Pierre Pestieau
Le thème de l’immigration est celui à propos duquel la gauche a la fâcheuse
habitude de se diviser, mais plus grave, de maintenir un flou qui pourrait
donner raison à tous les points de vue allant de l’angélique accueil universel
justifié par les inégalités mondiales à des positions plus restrictives fondées sur la
protection de la cohésion politique et sociale des sociétés d’accueil.
Entre
l’argument qu’une obligation d’entraide est due à tous universellement, y
compris aux étrangers cherchant à immigrer, et le point de vue que les
compatriotes ont priorité et que les obligations envers les étrangers sont
limitées, on aurait pu penser que John Rawls (1), le philosophe de la justice
qui a eu tant d’influence sur les économistes, pencherait pour le premier.

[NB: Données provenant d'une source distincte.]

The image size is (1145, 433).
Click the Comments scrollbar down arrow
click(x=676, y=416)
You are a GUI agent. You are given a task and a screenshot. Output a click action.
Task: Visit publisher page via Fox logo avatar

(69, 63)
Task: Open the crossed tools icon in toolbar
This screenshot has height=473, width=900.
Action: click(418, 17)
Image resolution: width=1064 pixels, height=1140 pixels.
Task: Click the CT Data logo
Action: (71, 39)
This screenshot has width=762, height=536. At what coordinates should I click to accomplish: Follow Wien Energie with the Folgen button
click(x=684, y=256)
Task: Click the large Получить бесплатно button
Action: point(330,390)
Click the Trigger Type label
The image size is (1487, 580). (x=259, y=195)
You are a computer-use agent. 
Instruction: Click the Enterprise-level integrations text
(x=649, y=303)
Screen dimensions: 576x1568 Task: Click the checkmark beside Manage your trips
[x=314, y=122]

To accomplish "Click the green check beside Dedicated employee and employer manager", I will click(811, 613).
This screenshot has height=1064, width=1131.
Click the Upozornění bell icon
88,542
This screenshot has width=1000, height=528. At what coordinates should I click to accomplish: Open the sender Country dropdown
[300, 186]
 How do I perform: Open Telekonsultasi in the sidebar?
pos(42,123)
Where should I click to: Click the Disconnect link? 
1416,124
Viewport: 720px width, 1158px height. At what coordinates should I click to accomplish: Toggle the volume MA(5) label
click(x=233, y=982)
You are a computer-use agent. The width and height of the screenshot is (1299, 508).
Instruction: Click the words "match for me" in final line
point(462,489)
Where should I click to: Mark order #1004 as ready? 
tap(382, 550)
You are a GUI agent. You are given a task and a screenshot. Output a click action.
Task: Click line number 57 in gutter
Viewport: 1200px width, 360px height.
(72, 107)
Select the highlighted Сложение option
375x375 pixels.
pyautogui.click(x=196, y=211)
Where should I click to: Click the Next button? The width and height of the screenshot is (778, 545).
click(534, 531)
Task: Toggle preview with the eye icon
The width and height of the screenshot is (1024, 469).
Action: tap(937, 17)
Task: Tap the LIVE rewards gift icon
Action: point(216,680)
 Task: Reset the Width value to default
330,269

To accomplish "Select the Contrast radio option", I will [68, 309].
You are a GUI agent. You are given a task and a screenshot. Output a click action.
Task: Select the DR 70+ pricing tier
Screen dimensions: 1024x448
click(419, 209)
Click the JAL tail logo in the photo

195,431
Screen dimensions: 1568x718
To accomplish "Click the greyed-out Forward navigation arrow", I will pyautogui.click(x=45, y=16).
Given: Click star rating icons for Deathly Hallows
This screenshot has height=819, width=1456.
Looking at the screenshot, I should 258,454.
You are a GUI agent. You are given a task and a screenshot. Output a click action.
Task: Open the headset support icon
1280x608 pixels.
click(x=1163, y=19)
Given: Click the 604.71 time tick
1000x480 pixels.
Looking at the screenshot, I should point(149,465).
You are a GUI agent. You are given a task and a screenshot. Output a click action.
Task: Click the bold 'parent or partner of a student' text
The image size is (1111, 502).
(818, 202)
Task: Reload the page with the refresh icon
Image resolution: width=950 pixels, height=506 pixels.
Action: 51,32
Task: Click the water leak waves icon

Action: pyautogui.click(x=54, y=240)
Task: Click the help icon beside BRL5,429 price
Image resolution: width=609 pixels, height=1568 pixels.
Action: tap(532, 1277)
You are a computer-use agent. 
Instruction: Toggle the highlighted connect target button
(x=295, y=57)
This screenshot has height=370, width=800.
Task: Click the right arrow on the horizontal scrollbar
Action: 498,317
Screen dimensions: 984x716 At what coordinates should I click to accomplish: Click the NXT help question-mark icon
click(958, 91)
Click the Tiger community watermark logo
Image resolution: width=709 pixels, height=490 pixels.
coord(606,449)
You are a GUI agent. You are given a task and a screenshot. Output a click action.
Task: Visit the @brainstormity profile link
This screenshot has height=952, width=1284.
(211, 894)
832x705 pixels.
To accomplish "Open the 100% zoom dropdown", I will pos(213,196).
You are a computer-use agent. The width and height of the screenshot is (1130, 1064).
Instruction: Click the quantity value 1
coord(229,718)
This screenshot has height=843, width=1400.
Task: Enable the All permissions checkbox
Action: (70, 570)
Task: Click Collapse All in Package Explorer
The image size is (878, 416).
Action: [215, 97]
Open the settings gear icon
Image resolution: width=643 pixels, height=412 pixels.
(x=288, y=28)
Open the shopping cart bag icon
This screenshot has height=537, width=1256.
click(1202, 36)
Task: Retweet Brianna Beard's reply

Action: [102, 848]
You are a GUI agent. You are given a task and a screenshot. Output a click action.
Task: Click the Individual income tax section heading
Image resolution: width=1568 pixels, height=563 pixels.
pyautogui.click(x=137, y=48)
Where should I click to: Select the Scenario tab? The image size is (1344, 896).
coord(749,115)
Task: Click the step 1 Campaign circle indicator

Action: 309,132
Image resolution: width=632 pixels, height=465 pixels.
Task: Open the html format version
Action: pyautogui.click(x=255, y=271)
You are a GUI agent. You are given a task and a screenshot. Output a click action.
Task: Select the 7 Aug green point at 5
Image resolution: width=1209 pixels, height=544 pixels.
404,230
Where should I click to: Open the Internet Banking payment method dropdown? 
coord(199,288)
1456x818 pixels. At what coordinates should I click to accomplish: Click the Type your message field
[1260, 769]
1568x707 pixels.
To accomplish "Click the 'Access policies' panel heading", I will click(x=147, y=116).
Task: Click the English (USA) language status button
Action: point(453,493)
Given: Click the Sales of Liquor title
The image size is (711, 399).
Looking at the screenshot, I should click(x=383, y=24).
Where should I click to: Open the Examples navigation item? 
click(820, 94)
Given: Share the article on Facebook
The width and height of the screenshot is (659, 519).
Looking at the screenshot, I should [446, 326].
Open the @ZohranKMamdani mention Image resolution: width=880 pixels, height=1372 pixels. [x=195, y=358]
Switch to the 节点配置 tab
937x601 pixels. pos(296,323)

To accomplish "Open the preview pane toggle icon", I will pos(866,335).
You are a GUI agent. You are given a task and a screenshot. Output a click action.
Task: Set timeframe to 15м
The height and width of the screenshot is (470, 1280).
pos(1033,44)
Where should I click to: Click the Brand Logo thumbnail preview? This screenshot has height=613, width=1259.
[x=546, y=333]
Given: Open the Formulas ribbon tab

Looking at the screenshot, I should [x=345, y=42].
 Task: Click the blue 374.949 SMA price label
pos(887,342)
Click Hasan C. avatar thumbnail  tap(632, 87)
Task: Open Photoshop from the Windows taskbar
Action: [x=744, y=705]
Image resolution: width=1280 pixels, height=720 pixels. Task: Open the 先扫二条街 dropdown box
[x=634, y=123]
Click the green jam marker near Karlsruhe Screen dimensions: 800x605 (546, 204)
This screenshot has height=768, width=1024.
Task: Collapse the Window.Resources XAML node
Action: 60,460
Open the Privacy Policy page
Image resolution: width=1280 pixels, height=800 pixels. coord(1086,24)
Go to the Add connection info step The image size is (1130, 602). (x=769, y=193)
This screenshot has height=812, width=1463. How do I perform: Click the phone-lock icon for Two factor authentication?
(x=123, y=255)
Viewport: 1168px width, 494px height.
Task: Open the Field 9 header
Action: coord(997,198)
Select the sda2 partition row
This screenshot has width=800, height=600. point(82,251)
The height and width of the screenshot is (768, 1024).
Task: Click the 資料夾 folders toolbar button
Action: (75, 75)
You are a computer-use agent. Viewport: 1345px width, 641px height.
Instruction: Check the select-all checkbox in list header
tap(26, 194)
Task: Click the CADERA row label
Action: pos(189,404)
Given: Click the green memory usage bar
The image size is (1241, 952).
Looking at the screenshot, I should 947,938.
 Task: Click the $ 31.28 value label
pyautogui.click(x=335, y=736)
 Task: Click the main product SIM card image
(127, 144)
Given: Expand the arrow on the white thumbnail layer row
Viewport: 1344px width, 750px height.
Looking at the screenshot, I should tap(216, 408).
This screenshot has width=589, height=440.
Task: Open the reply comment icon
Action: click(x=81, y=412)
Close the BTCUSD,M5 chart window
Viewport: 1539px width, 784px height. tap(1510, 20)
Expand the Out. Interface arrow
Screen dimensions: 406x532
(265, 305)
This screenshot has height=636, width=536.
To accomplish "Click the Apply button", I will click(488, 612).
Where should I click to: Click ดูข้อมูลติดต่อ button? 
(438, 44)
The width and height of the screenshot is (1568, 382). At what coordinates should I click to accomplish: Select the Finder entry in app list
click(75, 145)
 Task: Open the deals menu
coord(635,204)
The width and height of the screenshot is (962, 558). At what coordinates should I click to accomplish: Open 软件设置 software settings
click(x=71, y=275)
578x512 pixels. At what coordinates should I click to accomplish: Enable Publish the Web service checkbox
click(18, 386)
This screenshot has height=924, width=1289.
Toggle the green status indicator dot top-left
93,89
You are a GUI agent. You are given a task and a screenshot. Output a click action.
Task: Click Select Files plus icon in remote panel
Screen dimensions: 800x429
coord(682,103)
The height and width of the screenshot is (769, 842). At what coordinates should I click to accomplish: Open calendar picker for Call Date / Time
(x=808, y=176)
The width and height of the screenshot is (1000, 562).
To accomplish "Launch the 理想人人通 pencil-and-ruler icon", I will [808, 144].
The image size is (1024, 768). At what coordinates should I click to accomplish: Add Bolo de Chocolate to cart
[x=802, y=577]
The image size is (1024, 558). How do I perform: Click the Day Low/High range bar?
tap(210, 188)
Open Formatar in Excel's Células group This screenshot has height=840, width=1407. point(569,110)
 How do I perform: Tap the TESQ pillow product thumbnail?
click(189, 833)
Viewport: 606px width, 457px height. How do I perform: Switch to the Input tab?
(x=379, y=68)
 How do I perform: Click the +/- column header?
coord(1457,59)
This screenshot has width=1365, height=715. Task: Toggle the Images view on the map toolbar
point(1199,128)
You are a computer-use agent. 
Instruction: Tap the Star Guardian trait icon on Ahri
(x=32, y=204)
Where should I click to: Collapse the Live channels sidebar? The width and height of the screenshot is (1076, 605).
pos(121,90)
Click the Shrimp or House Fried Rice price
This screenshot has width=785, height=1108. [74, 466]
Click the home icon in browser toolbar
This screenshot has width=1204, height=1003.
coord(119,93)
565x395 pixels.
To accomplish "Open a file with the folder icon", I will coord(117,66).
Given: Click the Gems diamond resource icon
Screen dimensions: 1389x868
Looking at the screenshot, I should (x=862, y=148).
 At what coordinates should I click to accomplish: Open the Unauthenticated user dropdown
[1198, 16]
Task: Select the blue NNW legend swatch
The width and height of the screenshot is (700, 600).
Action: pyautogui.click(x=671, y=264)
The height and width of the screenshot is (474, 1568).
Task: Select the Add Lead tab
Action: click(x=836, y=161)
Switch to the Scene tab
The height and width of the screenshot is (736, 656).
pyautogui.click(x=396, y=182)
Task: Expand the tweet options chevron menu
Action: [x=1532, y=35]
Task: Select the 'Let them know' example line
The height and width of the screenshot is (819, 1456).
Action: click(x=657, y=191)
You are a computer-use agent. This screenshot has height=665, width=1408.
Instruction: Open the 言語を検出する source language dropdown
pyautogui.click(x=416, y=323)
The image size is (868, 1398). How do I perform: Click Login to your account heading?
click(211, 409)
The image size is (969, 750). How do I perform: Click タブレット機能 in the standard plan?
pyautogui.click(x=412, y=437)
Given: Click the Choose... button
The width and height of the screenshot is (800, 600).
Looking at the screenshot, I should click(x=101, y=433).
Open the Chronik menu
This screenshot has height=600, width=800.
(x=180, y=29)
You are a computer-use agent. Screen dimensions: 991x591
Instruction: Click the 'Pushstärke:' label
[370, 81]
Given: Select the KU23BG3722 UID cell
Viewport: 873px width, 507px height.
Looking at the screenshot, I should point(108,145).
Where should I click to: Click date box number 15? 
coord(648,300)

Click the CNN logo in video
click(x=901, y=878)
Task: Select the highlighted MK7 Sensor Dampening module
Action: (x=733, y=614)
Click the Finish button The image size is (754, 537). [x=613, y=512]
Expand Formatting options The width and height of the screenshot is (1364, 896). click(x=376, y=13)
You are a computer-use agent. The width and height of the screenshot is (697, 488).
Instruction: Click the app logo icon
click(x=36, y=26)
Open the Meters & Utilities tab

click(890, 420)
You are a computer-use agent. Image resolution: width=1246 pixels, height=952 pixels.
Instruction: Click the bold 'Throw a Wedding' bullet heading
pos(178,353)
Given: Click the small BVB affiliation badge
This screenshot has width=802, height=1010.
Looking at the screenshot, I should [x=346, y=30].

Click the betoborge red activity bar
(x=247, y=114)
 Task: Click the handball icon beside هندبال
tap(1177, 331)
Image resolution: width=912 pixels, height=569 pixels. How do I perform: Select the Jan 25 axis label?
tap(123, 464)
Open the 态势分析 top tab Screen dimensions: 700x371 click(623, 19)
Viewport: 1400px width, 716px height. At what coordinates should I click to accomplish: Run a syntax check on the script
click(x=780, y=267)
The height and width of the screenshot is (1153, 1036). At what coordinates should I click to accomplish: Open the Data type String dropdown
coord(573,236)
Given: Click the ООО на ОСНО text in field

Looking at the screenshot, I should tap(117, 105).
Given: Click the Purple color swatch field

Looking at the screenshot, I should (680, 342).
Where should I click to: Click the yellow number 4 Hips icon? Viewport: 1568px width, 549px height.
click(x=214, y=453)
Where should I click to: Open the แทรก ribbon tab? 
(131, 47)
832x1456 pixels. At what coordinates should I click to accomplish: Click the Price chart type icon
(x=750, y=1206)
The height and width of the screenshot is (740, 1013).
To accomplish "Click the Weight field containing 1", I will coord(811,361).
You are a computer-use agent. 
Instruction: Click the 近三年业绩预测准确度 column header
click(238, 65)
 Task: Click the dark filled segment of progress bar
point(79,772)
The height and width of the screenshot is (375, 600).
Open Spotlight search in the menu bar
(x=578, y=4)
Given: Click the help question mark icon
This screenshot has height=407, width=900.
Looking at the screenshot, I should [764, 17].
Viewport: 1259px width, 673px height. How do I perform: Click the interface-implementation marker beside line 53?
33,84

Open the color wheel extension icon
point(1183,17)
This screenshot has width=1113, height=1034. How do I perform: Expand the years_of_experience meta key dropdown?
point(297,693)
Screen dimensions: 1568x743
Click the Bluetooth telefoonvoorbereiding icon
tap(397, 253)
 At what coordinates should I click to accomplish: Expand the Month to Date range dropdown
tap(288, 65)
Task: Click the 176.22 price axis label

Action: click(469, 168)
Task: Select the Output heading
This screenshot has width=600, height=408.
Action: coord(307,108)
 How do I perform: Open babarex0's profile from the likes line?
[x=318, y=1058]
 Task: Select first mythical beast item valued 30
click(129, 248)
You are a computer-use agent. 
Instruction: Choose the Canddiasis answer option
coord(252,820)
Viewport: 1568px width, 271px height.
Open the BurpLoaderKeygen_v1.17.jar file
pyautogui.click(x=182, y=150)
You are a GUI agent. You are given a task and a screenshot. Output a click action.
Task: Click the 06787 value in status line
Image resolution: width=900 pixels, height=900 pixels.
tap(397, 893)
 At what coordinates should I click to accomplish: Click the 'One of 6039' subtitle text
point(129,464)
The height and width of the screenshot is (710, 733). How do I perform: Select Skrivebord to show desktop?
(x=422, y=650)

Or,
même s’il est discret sur le sujet, cela ne semble pas être le cas. Pour Rawls,
si un peuple est lui-même responsable, par son incurie, des facteurs qui
poussent ses membres à immigrer, cette irresponsabilité ne peut être transférée
sur le dos d’autres populations sans leur consentement. Seuls les réfugiés pour
cause de guerre, de famine ou de catastrophe naturelle constitueraient un
problème de justice pour les éventuels pays d’accueil. Cet argument fondé sur
la nation est parfois complété par un impératif d’aide aux pays défavorisés
dont sont originaires les migrants potentiels.